ENVIRONMENTAL PROTECTION
AND CLIMATE
CHANGE
33. Cross compliance and agri-environmental
schemes (which now cover more than 4 million hectares of farmland)
have made a positive contribution to environmental protection.
The full extent of the improvement is yet to be quantified, but
the fact that these measures are in place should allow a moratorium
on new prescriptive legislation through, for example, the Water
Framework Directive and the proposed Soil Framework Directive.
34. Agriculture has a major role to play
in climate change mitigation and adaptation.

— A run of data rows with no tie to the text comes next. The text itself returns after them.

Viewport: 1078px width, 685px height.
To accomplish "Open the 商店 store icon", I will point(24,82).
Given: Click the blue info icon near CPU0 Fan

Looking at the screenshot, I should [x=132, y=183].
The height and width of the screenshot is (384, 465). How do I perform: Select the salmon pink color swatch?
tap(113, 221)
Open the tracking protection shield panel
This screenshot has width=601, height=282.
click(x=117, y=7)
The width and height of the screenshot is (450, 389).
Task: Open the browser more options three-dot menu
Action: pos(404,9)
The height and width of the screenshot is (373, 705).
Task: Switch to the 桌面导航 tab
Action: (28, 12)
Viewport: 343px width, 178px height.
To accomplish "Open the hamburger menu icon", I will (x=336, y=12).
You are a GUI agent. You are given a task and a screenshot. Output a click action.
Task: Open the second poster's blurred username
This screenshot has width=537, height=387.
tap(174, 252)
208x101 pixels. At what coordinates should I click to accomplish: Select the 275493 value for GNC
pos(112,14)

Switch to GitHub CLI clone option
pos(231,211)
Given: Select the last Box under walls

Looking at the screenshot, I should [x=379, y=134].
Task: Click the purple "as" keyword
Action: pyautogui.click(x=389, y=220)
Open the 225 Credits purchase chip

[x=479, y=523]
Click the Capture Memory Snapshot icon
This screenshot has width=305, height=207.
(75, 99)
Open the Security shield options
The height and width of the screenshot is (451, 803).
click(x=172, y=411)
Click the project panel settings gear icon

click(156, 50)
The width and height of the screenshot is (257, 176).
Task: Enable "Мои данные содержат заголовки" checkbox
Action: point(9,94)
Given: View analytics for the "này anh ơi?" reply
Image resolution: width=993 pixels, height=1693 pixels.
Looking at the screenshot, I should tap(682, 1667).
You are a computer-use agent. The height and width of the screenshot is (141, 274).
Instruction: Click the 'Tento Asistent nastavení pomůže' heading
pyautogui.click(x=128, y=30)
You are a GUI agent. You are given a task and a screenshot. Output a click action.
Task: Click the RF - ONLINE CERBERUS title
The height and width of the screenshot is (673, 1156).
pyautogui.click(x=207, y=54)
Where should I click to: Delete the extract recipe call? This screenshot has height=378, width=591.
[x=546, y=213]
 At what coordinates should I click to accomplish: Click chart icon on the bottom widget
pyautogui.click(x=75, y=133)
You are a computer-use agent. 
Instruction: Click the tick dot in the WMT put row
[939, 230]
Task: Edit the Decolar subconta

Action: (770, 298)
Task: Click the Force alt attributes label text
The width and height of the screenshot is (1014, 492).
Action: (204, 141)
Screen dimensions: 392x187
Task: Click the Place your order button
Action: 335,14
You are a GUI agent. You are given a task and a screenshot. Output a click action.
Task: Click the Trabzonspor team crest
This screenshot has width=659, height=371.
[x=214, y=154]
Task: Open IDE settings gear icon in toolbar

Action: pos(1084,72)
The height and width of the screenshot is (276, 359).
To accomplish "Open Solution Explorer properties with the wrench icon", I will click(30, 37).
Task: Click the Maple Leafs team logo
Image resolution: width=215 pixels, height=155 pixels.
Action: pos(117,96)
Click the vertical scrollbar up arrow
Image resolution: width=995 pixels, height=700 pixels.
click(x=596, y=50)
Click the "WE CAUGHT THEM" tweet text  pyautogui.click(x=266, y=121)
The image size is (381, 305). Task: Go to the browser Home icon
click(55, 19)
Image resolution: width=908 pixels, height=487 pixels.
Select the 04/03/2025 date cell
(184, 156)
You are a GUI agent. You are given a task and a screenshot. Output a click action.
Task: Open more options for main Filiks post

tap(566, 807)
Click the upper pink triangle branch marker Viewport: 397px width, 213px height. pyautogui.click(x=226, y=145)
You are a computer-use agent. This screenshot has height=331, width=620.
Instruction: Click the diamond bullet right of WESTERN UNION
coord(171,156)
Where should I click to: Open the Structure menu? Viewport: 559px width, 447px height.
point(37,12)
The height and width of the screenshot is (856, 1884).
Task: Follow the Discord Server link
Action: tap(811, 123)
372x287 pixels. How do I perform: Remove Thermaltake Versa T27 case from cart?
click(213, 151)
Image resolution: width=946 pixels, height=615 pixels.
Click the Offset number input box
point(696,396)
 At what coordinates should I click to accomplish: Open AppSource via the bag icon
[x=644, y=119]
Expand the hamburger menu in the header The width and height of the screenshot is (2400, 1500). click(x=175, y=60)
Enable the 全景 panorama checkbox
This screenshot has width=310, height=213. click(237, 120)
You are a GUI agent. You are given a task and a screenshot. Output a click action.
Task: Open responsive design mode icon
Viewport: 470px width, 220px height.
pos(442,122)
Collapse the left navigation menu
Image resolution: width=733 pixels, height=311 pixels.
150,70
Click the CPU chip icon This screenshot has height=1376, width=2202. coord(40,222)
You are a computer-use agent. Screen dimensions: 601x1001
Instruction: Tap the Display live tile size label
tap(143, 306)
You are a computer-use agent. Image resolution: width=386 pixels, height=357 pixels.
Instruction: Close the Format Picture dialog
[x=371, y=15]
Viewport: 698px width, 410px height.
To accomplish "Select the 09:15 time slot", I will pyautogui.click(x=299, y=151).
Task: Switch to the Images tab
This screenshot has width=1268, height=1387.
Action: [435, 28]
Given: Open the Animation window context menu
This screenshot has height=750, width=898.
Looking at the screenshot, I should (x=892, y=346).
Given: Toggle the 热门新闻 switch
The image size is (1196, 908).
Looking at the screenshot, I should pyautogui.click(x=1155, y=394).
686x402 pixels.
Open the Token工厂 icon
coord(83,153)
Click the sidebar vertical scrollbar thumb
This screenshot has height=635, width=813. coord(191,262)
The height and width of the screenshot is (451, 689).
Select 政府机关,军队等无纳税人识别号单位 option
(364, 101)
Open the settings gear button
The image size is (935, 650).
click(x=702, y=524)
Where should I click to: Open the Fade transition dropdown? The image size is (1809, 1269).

35. Agriculture is only a minor contributor
to CO2 emissions, but is a major producer of other greenhouse
gases like Nitrous Oxide and Methane. The NFU believes it is urgent
to find integrated and cost-effective ways of reducing these emissions,
and is a partner in a project to find ways by which British agriculture
can continue to produce, while reducing its environmental footprint.
Integrated solutions are vital; when addressing greenhouse gas
issues we must not create new environmental problems.
36. The NFU applauds the binding EU commitments
of 20% of energy production and 10% of transport fuel from renewable
sources by 2020.
37. In the short term, production of bio-ethanol
and bio-diesel are the most easily accessible opportunities, and
production in the USA, Brazil and Germany have already had an
impact on world cereal, sugar and oilseed prices.
38. In the medium and longer term other
types of renewable energy production are likely to be much greater
land users; this would include micro-generation from bio-digesters
and local CHP plants. The enhanced Renewable Obligation Certificates
proposed in the May Energy White Paper should provide an important
stimulus to investment in such technology. The NFU believes that
Rural Development Programmes in England and Wales should be used
strategically to support these types of development.
39. The NFU has the ambition that every
farm in England and Wales should have the opportunity to become
a net energy exporter.
FINANCING
40. The budget for 2007-13 seems, on the
face of it, to be inadequate to finance the accession of Bulgaria
and Romania and any other new member states that may arrive in
this period. So far, however, the CAP budget has kept well within
its limits.
41. A serious issue for the NFU is the historical
legacy of inadequate core funding of Rural Development in the
UK, which has lead to a level of national modulation that will
rise to 14% in England, while being unknown in virtually the whole
of the rest of Europe. This is an issue that must be addressed
in the next funding period.
42. The NFU is strongly opposed to co-financing
and agrees with the Commission that this would be a step to the
disintegration of the CAP.
43. In our view, it would require a Treaty
change to make co-funding obligatory on Member States, and this
would inevitably be resisted by the poorer Member States. The
most likely way that it would come about would be to introduce
the same mechanism that applies to pillar 2 funding, namely that
European funding would be contingent on a certain level of national
funding. This is precisely what led to a chronic level of under-funding
of rural development in the UK.
ENLARGEMENT
44. Apart from the budgetary aspects, noted
above, the experience of enlargement has been of net benefit to
agriculture in the old member states, including the UK. Far from
providing low priced competition, the general experience has been
that accession countries have proved to be valuable new markets
for high quality products. There is no reason to suppose that
future enlargements will not follow the same pattern.
45. British agriculture, and horticulture
in particular, increasingly depend on migrant labour. The NFU
regrets the restrictions that were placed on immigration from
the 2007 accession countries; and is very concerned at the impact
that the phasing out of the well-established Seasonal Agricultural
Workers Scheme (SAWS) will have.
SIMPLIFICATION
46. Our views on simplification have been
covered in answers to other questions.